Rien, rien, rien ! Les hommes qui doivent leur vie d’aujourd’hui à ceux qui ont perdu la leur il y a plus de 100 ans, n’auraient-ils rien retenu des erreurs, et des horreurs du passé ?
Rien, rien, rien ! Ceux qui aujourd’hui veulent la guerre et sèment la mort, n’ont-ils jamais vu nos cimetières militaires qui dans nos campagnes alignent des milliers de tombes qui sont autant de chairs et de vies qui se délitent en terre, alors que ces jeunes gens ne demandaient qu’à vivre, à aimer, à goûter le plaisir du jour qui se lève, celui de fonder une famille, de cultiver les graines d’un bonheur dont jamais, à cause de la folie des hommes, ils ne recueilleront les fruits ?
Oui, devant ces tombes alignées, devant ce monument aux morts, ce matin à Wattrelos, ces questions nous étreignent, nous serrent la gorge, et nous bouleversent le cœur.
Comment ne pas penser au tocsin qui le 1er août 1914 annonçait l’entrée en guerre, la mobilisation générale, dans un climat de xénophobie hystérique stimulé par des rumeurs et des ragots pleins de haine ?
Comment ne pas se souvenir de cette guerre, où, très vite, des hommes se sont affrontés pendant de longs mois face à face, terrés dans la boue des tranchées dans des conditions sanitaires, de santé et d’alimentation déplorables, sans espoir de percées ?
Comment omettre de se remémorer les centaines de milliers de morts des affrontements d’Ypres, de la Marne, de Verdun, cette terre « âprement disputée » dont un historien écrira qu’elle est « devenue l’un des lieux d’horreur les plus achevés que l’on puisse voir à la surface de la terre », où « à chaque pas, au fond de ses trous, on aperçoit une croix » ?
Comment ne pas être horrifié qu’à peine à 100 kms d’ici, lors de la bataille de la Somme, entre juillet et novembre 1916, en à peine 142 jours, furent tués ou blessés plus d’1,2 million d’hommes ? Jamais la folie destructrice n’avait été telle !
Comme vous toutes et tous, j’y pense avec effroi en regardant ces tombes.
Mais en levant mon regard, en apercevant notre clocher, nos champs, nos habitations je veux aussi associer à notre recueillement les populations civiles victimes aussi de la guerre, hier comme aujourd’hui, ici comme ailleurs.

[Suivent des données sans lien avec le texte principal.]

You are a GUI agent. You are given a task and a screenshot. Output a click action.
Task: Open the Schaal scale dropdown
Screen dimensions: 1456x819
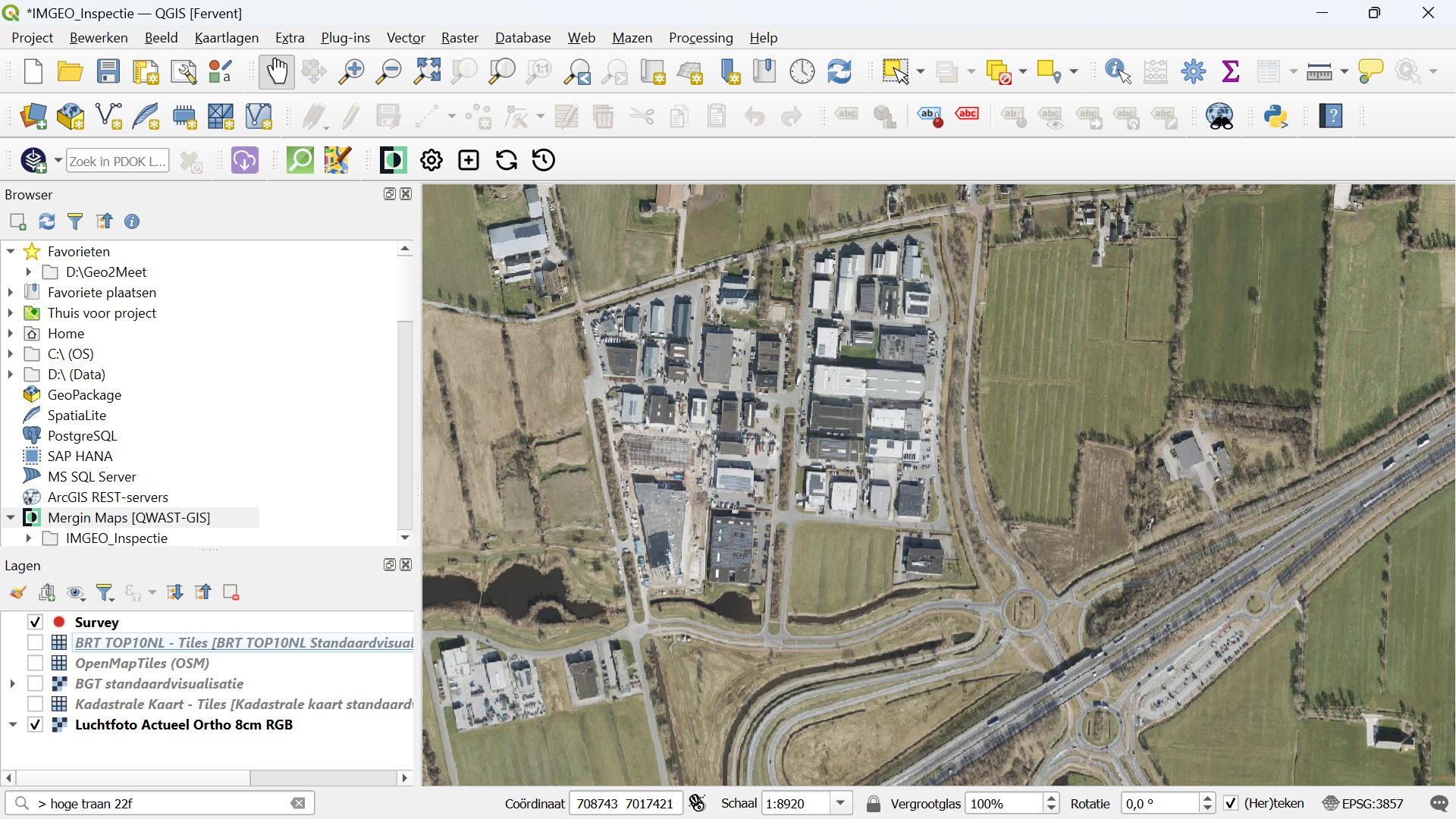click(x=840, y=804)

Par-delà les champs de bataille et les objectifs militaires, nul ne peut, nul ne doit oublier les souffrances, les agressions, les arrestations, les occupations des populations des pays belligérants.

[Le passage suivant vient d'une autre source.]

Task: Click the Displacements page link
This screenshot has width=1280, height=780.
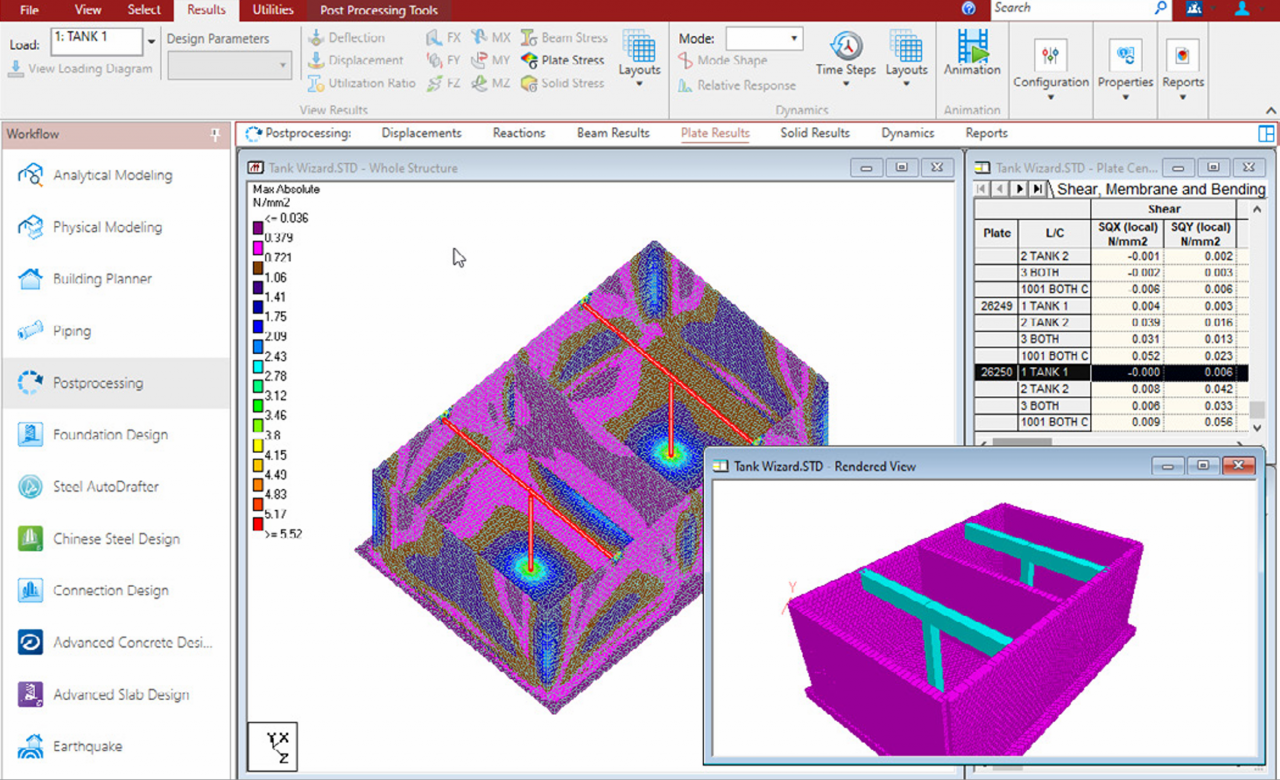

Les villes alentour ainsi ont beaucoup souffert des bombardements et de l’invasion allemande. L’écrivain Maxence Vandermeersch raconte dans « Invasion 14 » :
« Le siège de Lille dura 3 jours. La population vécut dans les caves… La ville était pleine de fumée, de vapeur, et de l’énorme poussière rousse des écroulements »… Restes des murs d’avant « ça et là de grands squelettes noirs de pierre et de fer s’érigeaient, sinistres avec leurs fenêtres ouvertes sur le vide et l’incendie ! Plus de rues. Des montagnes de briques, de poutres et de verre pilé. Des flammes encore, ça et là, le crépitement du feu, des pluies de cendre et de braise, des bouffées de fumée suffocante. Une puanteur universelle de laine brulée, de bois carbonisé emplissait l’air. On extrayait des décombres, des blessés, des asphyxiés, des morts »…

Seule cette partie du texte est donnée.